[WORK INSTRUCTION]:
Return every record verbatim.

== GIVEN ENTRIES ==

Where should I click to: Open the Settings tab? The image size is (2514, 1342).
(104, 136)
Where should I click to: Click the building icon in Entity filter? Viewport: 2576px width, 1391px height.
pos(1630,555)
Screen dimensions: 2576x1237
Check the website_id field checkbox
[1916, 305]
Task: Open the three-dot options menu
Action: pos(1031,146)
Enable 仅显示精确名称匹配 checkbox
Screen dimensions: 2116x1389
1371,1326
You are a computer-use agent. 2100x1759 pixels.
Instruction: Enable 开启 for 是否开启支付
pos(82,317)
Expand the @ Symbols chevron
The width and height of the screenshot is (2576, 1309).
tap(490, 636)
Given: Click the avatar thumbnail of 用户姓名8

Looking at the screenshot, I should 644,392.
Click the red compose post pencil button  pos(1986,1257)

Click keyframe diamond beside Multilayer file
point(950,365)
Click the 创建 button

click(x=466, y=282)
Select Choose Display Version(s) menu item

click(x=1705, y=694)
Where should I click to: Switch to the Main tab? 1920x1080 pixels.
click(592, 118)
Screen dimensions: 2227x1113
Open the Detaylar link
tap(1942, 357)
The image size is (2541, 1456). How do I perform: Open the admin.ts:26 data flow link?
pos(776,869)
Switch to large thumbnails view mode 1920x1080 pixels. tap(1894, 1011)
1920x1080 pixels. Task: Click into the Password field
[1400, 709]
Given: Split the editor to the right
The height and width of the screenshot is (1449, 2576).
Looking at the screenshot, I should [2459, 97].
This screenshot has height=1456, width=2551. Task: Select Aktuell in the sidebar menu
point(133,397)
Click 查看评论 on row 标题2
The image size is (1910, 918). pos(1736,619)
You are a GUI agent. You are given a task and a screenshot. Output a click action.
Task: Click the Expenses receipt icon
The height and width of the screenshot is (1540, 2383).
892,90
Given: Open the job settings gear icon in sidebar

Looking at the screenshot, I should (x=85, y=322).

===

[RESPONSE TO THIS TASK]:
Where should I click to: Open the Settings tab? The image size is (2514, 1342).
(104, 136)
Where should I click to: Click the building icon in Entity filter? Viewport: 2576px width, 1391px height.
pos(1630,555)
Screen dimensions: 2576x1237
Check the website_id field checkbox
[1916, 305]
Task: Open the three-dot options menu
Action: pos(1031,146)
Enable 仅显示精确名称匹配 checkbox
Screen dimensions: 2116x1389
1371,1326
You are a computer-use agent. 2100x1759 pixels.
Instruction: Enable 开启 for 是否开启支付
pos(82,317)
Expand the @ Symbols chevron
The width and height of the screenshot is (2576, 1309).
tap(490, 636)
Given: Click the avatar thumbnail of 用户姓名8

Looking at the screenshot, I should 644,392.
Click the red compose post pencil button  pos(1986,1257)

Click keyframe diamond beside Multilayer file
point(950,365)
Click the 创建 button

click(x=466, y=282)
Select Choose Display Version(s) menu item

click(x=1705, y=694)
Where should I click to: Switch to the Main tab? 1920x1080 pixels.
click(592, 118)
Screen dimensions: 2227x1113
Open the Detaylar link
tap(1942, 357)
The image size is (2541, 1456). How do I perform: Open the admin.ts:26 data flow link?
pos(776,869)
Switch to large thumbnails view mode 1920x1080 pixels. tap(1894, 1011)
1920x1080 pixels. Task: Click into the Password field
[1400, 709]
Given: Split the editor to the right
The height and width of the screenshot is (1449, 2576).
Looking at the screenshot, I should [2459, 97].
This screenshot has height=1456, width=2551. Task: Select Aktuell in the sidebar menu
point(133,397)
Click 查看评论 on row 标题2
The image size is (1910, 918). pos(1736,619)
You are a GUI agent. You are given a task and a screenshot. Output a click action.
Task: Click the Expenses receipt icon
The height and width of the screenshot is (1540, 2383).
892,90
Given: Open the job settings gear icon in sidebar

Looking at the screenshot, I should (x=85, y=322).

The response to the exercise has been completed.